そこで、「求人広告では教えてくれない情報」「雇用契約書の隅っこに小さく書いてるが面接では教えてくれなかった情報」等を数回にわけて紹介したいと思います。会社を決める前に事細かくしっかり聞いてみてくださいね。

欠勤控除

説明するまでもないが、欠勤控除とは欠勤したら賃金がカットされるというものである。会社勤めをされている方等で月俸もしくは年俸として決まった金額を貰ってる方から言わせると「ノーワーク・ノーペイの原則」として働いていない時間については賃金が支払われないというのは当然だと思われるでしょう。有給でもないのに休んだら「月給から休んだ日数分の賃金をカットします」と言われても何も違和感を覚えないし、当たり前だと思う。

しかし、思い出してほしい。ほとんどのタクシー会社というのは歩合制なのである。

私が勤務していたとある会社は、隔勤者が1乗務分欠勤をしたら7,500円を欠勤控除として引く会社であった。
とある新人ドライバーがデビュー初日に14,000円分を稼いできた。しかし慣れない長時間労働で体調を崩し、その後2乗務分を休んだ。
欠勤控除は7,500円×2乗務分で15,000円であった。初日の賃金はパーどころか赤字である。
新人ドライバーはその事を知らずに入社し、アホらしく思ったようで速攻やめて他社に移籍した。実際は新任研修期間中の日当が出るので会社に借金とはならなかったが、説明もなかった事などに憤慨したようだ。
労働基準法的にどうなのよ?って思いますがそれが当たり前のようである。どこの会社でも金額などに差はありますが欠勤控除はある。これは覚悟しておくべき事です。
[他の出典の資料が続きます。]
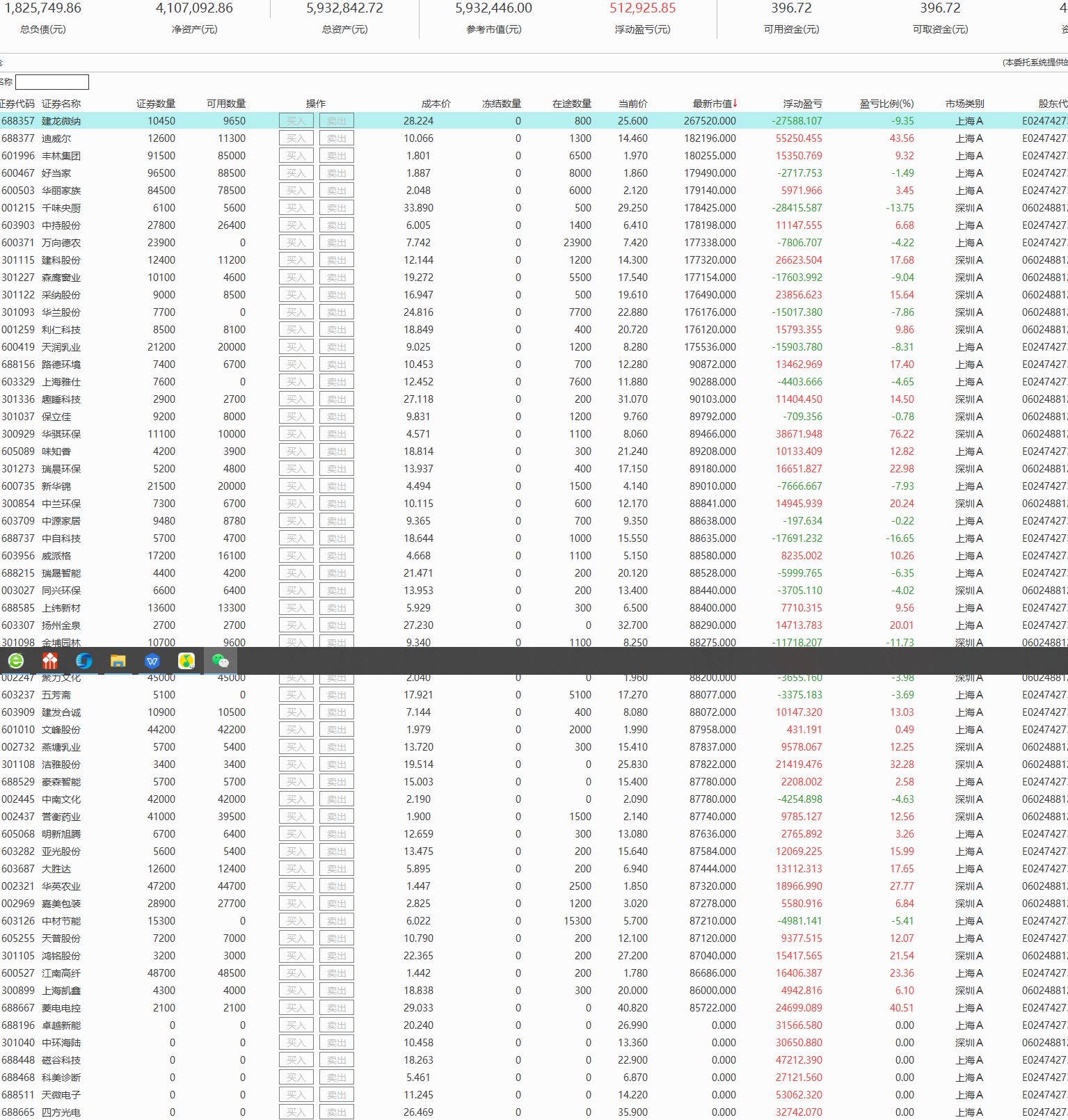The height and width of the screenshot is (1120, 1068).
Task: Switch to WeChat in the taskbar
Action: coord(221,661)
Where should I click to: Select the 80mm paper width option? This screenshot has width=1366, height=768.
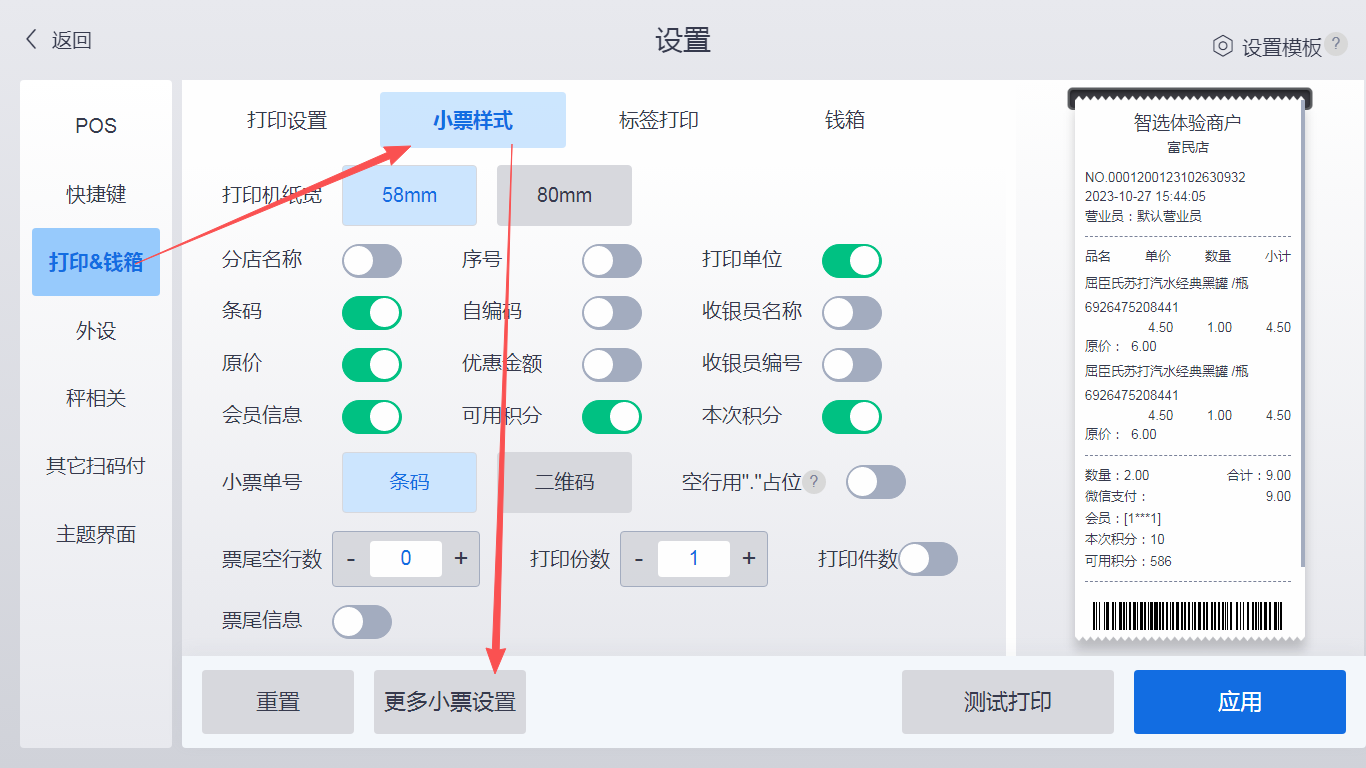pos(564,195)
ただし、欠勤控除が1日500円という低さの会社もありますし、ダブル公休の1日と振替ができて帳消しになったり、1ヶ月で決められた最低乗務日数が少なめの会社で1日休んでもどうって事ない会社もあります。そういう所を選べば特に問題に感じないでしょう。一番ややこしいのは5勤1休25日勤務のスライドシフトや、1車2人制の隔日勤務で休みの移動がしにくいパターン。体調不良などで予期せぬ休みをとってしまったら大変だ。
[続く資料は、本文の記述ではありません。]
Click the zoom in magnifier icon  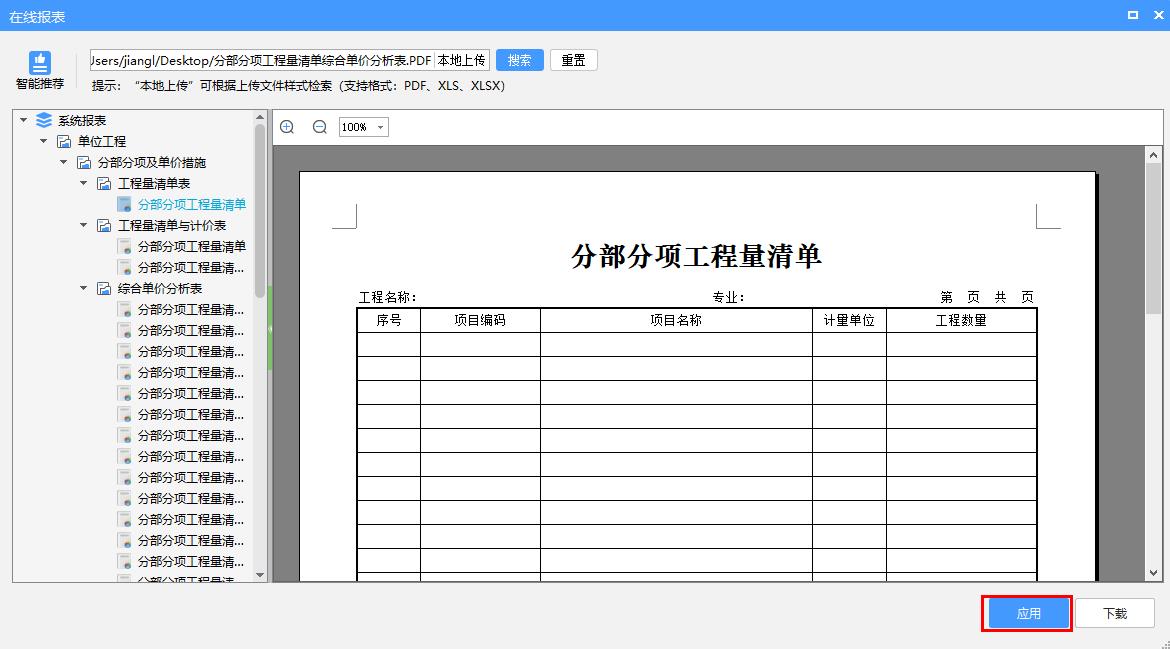[x=287, y=127]
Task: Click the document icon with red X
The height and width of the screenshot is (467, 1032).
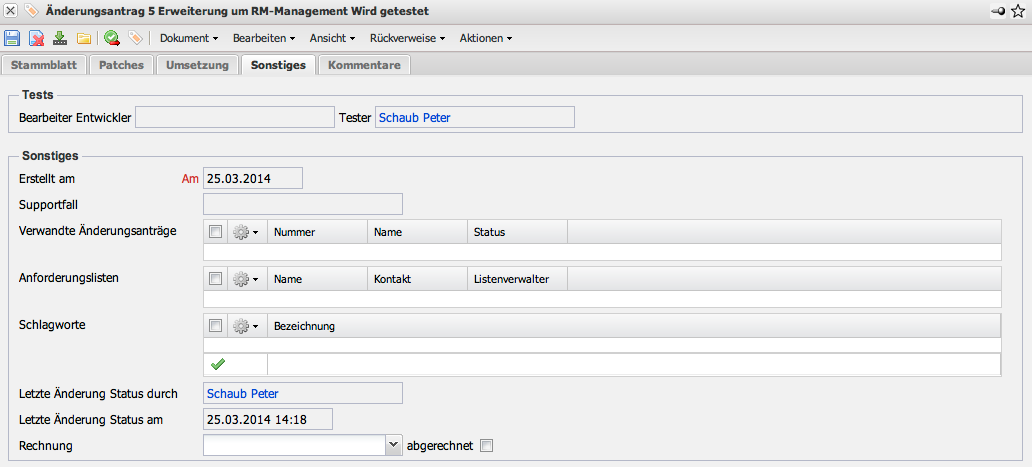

半年後の有給まで持てば良いのですが、続けられず辞めてしまう人も多いのが現状です。タクシーは休みが自由だとよく言われてますが、全然そんな事はありません。自由を選びたいのであれば、自由に休める会社をしっかり見極めてくださいね。そのためには面接時にしっかり聞くことが大切です。

おまけ

みなさんご存知の皆勤手当や精勤手当。タクシー業界でももちろん出してる所はあります。
引かれるばかりでなく、がんばれば貰えるのは嬉しいですね。